In its 50th edition, the WEF in Davos will focus on preventing the erosion of international solidarity – a principle that underpinned the WEF’s foundation – and seek ways to build political and societal cohesion that can drive a global response to issues such as climate change.
Climate Home News reports that US President Donald Trump, who is pulling out of the 2015 Paris climate agreement, German Chancellor Angela Merkel, EU Commission President Ursula von der Leyen and Swedish climate activist Greta Thunberg are among those due to attend the 21-24 January event.
The 750 respondents to the WEF’s 2020 Global Risks Perception Survey ranked extreme weather events, climate action failure, natural disasters, biodiversity loss and human-made environmental disasters the top five most likely risks for the global economy this year – ahead of data fraud, cyberattacks, water crisis, global governance failure and assets bubbles.
The world’s elite also identified climate action failure as the risk with the greatest impact on the global economy. In the short-term extreme heatwaves and the destruction of natural ecosystems were ranked third and fourth as the risks most likely to rise in 2020.
“The horizon has shortened for preventing— or even mitigating—some of the direst consequences of global risks,” wrote Børge Brende, WEF president. “It is sobering that in the face of this development, when the challenges before us demand immediate collective action, fractures within the global community appear to only be widening.”
The United States is the only nation quitting the Paris Agreement with Trump doubting that man-made emissions are the main cause of worsening climate change. He wants instead to bolster jobs in the US coal industry.
Policy fractures also appeared strongly at the UN climate talks in Madrid, Spain, in December when large emitters blocked progress despite a growing alliance of vanguards among small, vulnerable and progressive European countries calling for ambition.

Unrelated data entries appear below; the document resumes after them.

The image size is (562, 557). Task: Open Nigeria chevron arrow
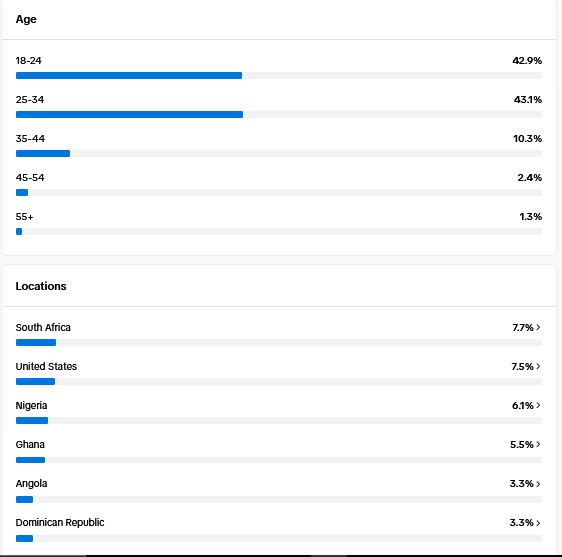click(538, 405)
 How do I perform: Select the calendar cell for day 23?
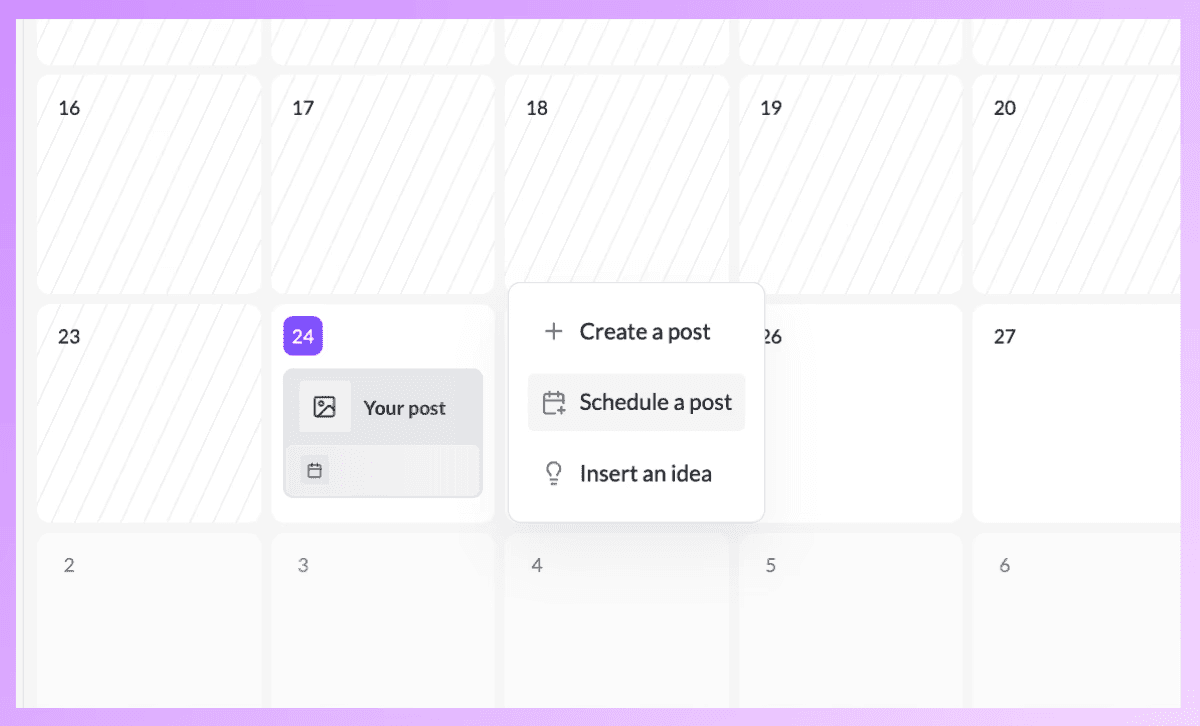[148, 414]
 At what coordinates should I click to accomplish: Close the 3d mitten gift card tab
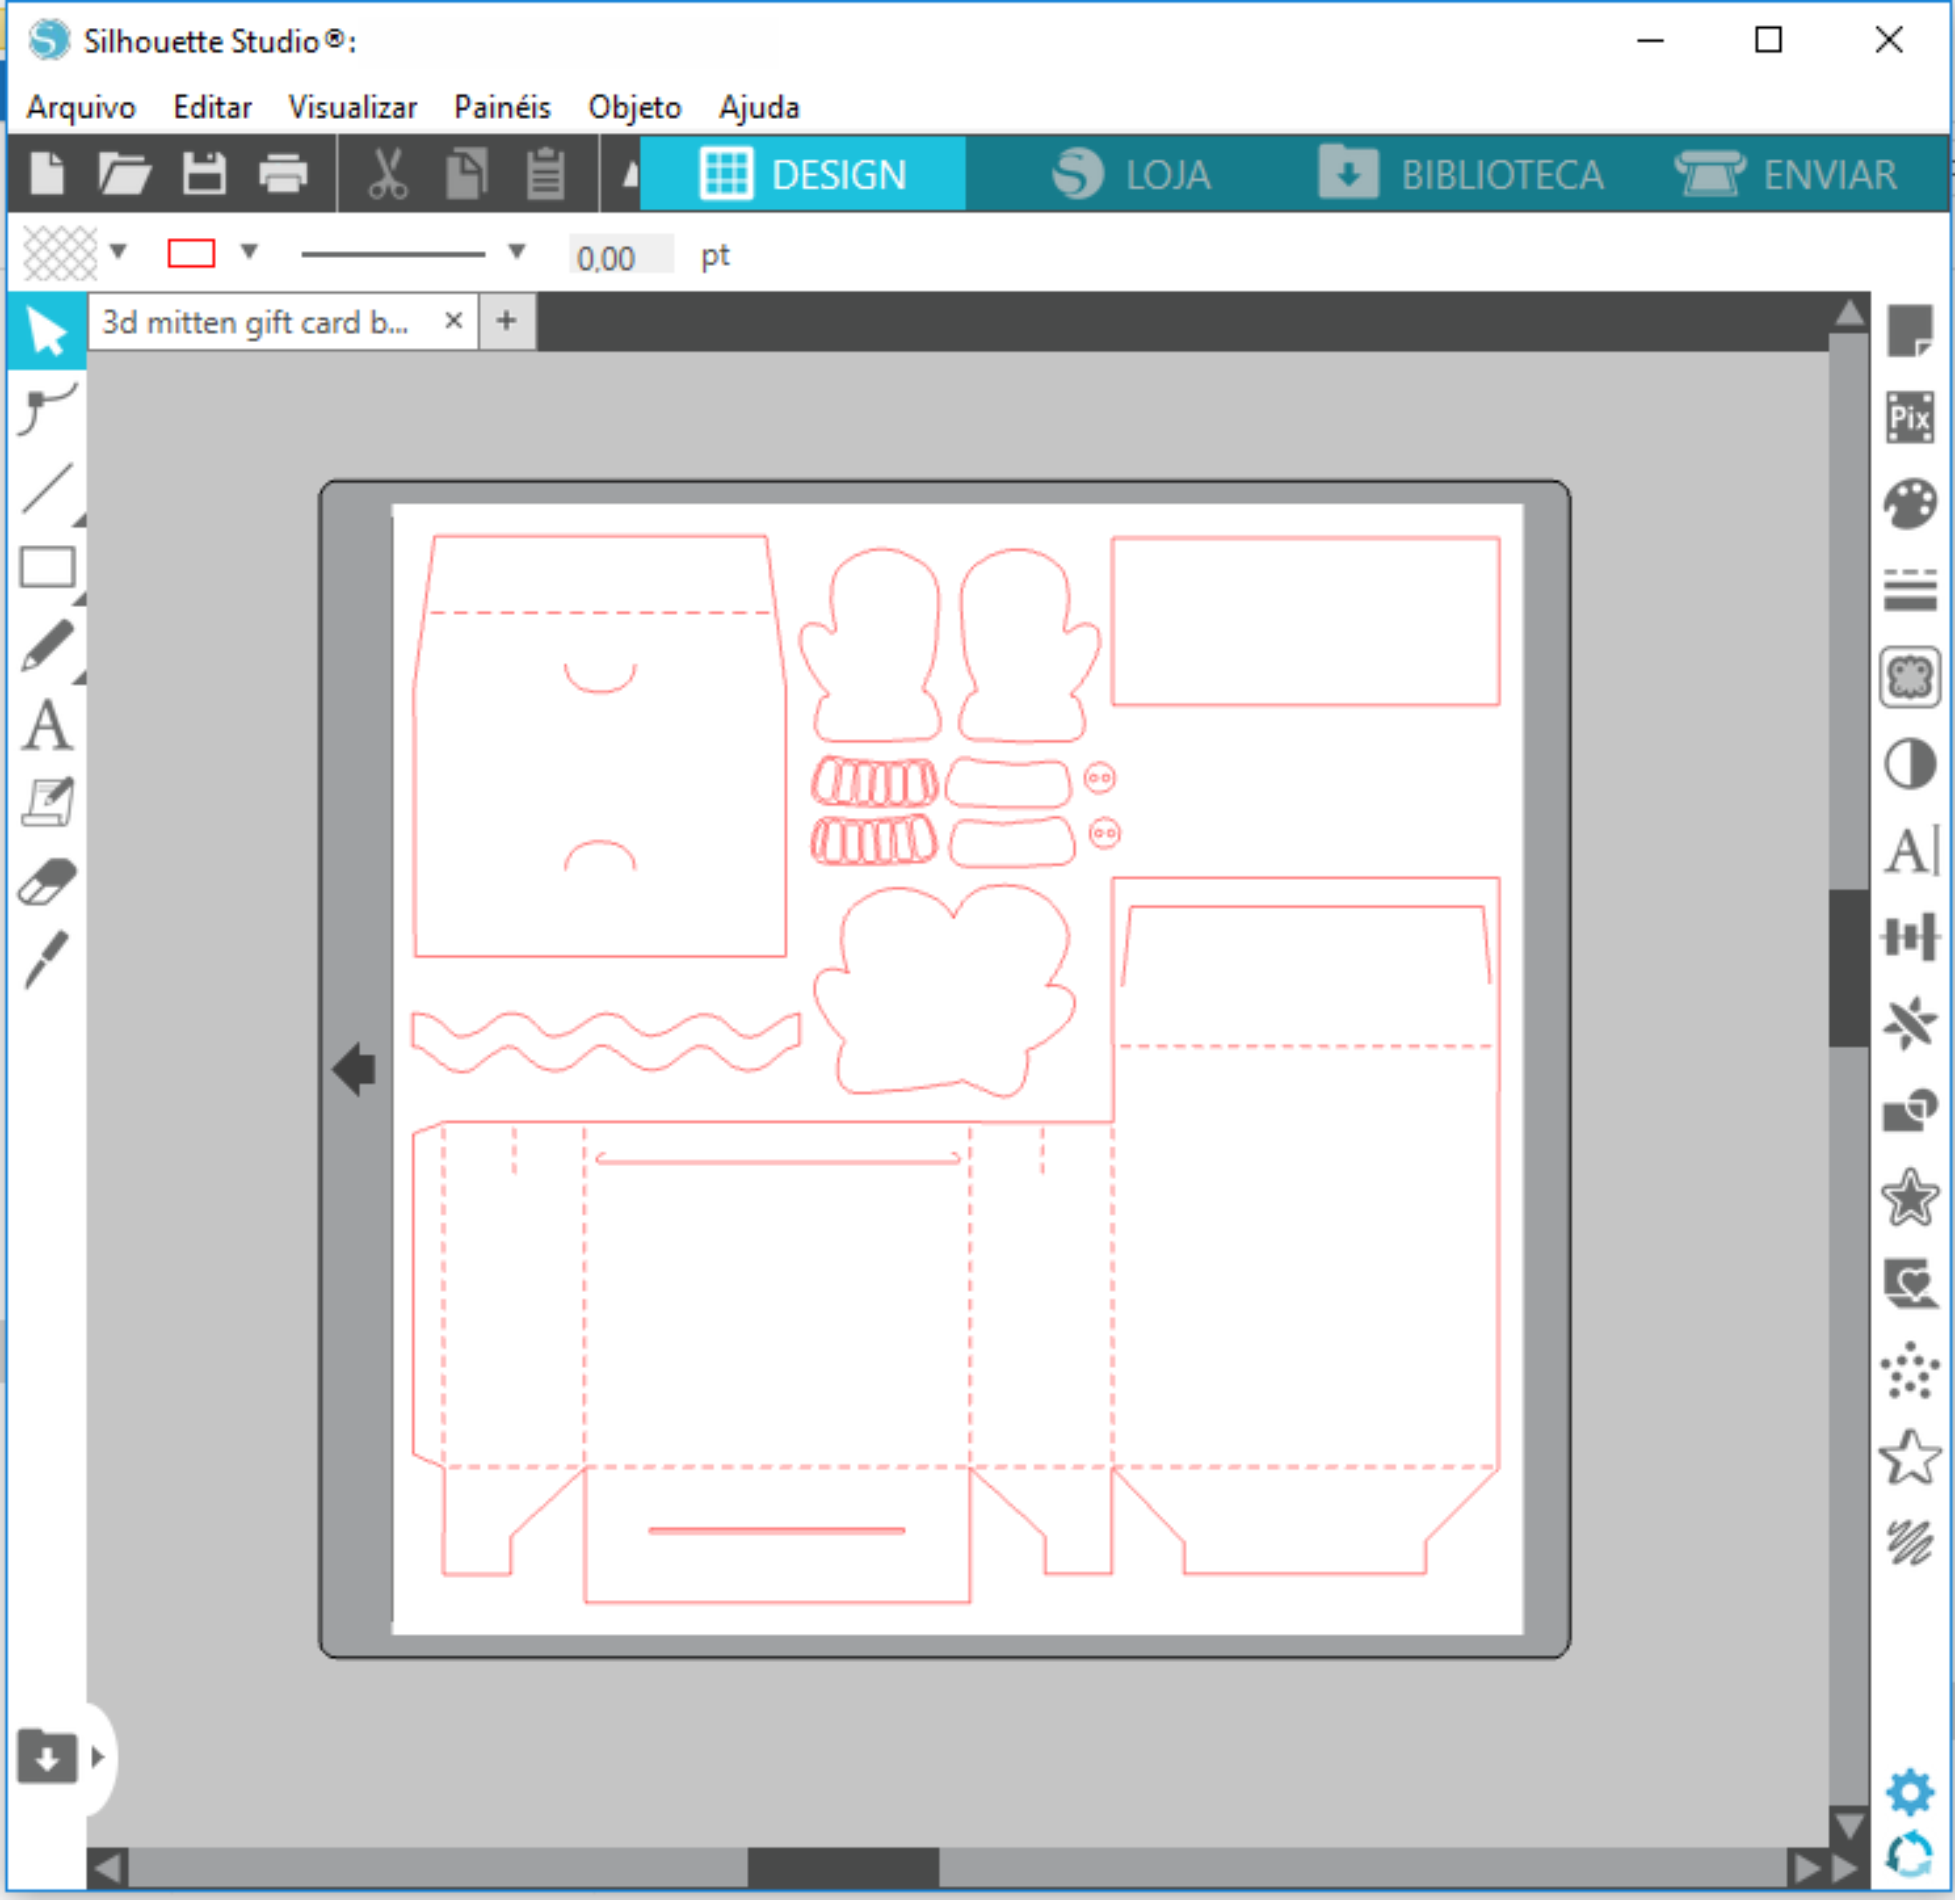[x=453, y=321]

Teresa Ribera, Spain’s minister of the ecological transition, warned countries that while “the rule-based multilateral order is being challenged,” the world needed “global cooperation to face the global challenge of climate change”.

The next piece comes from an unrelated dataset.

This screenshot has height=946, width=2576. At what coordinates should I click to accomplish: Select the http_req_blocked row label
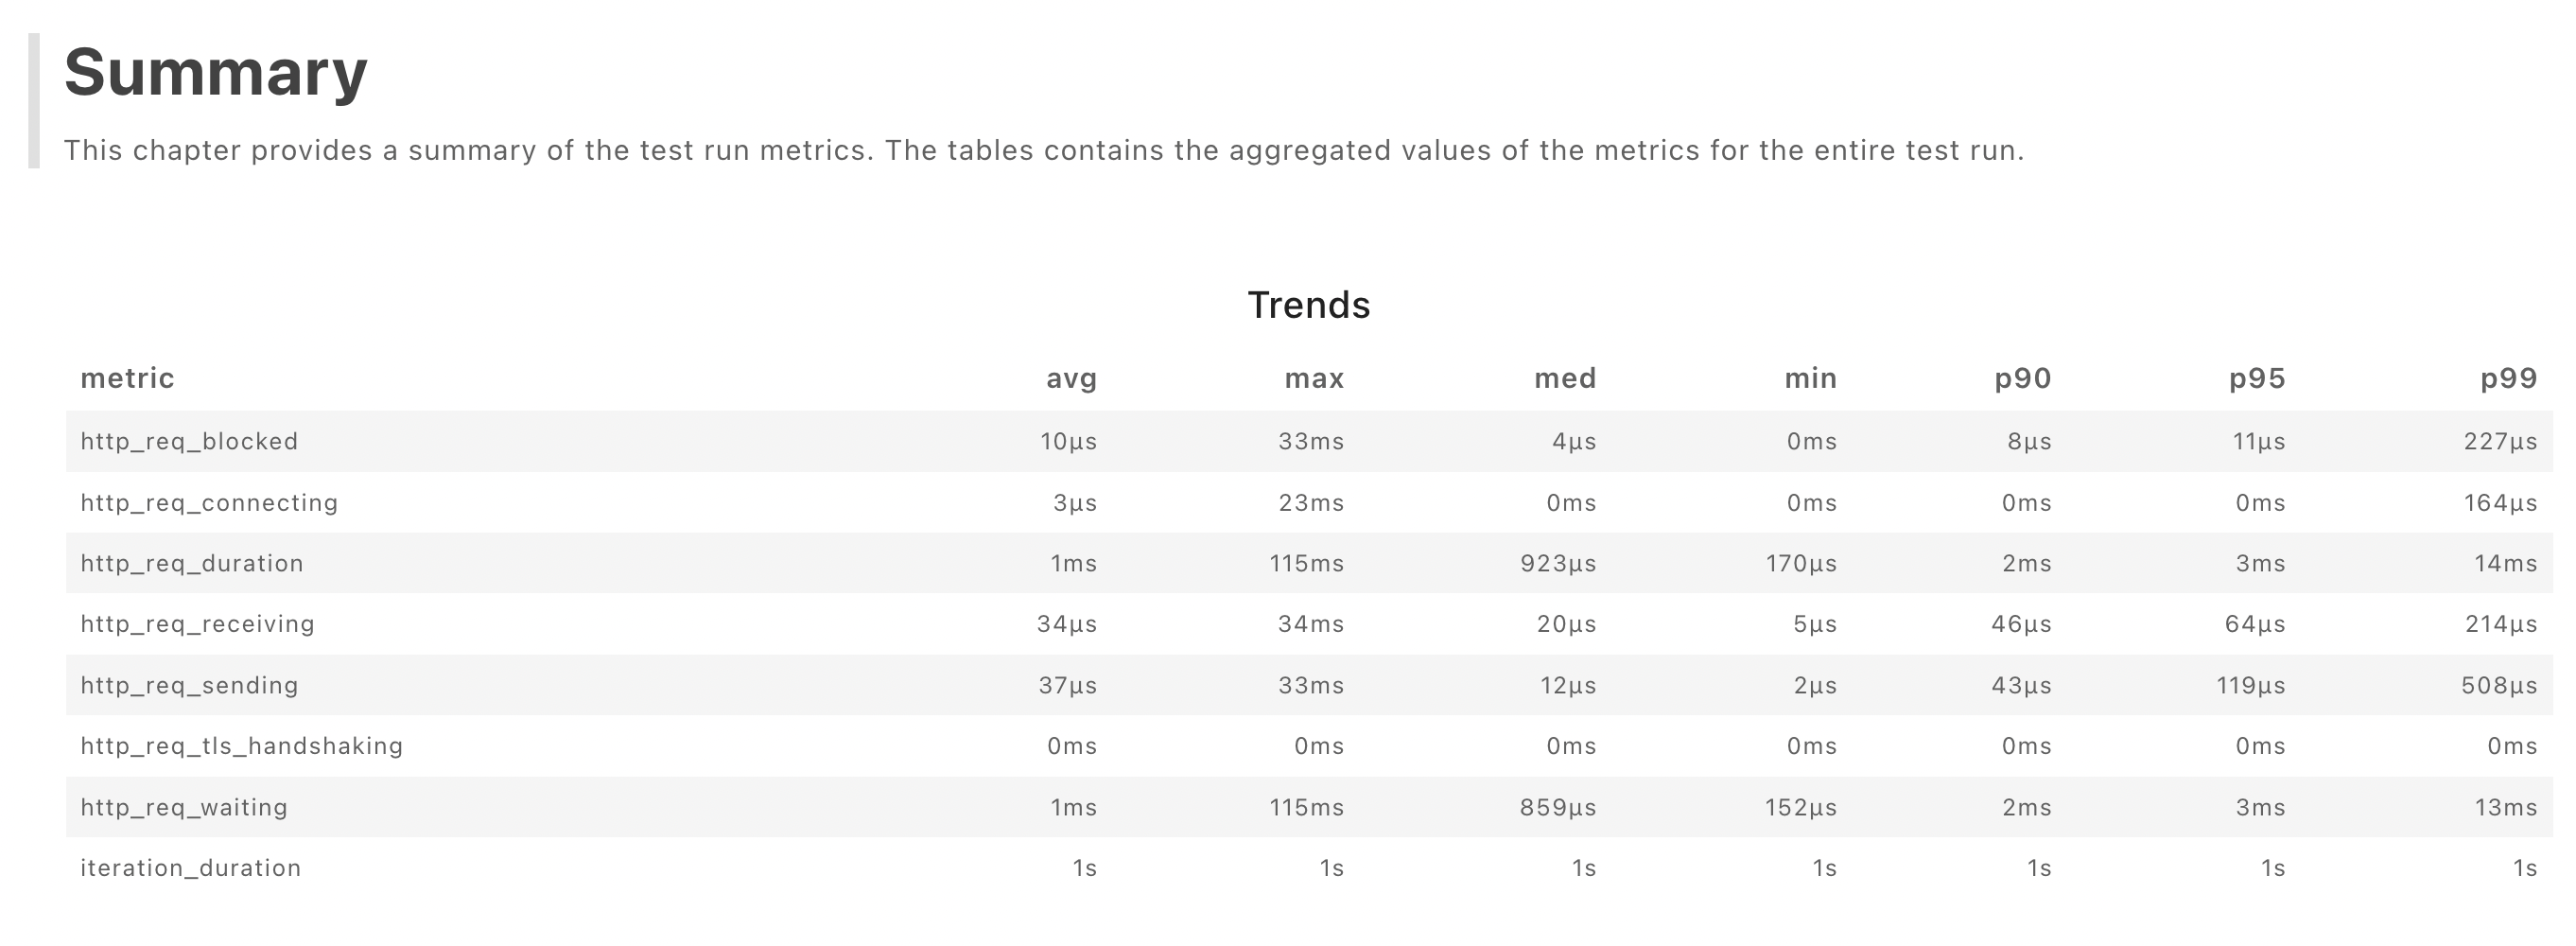(x=189, y=441)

“The good news is that the window for action is still open, if not for much longer,” Brende wrote in the report’s preface, citing growing commitments from businesses to “look beyond their balance sheets”.
And indeed, concerns of climate and environmental risks’ negative impact on the global economy are on the rise.
In the last year, a growing number of businesses and investors have committed to more ambitious climate action and the decarbonisation of their operations and investments.
Last week, BlackRock, the world’s largest fund manager with $7tn in assets, revealed changes to the fund’s investment in a letter to clients, naming climate change a key factor in affecting economic growth, asset values, and financial markets.
The fund said it will end direct investments in companies generating more than a quarter of their revenues from thermal coal production. However, it will remain one of the largest investors in fossil-fuel companies.
“Climate change has become a defining factor in companies’ long-term prospects,” wrote Larry Fink, BlackRock chairman and CEO. “The evidence on climate risk is compelling investors to reassess core assumptions about modern finance.”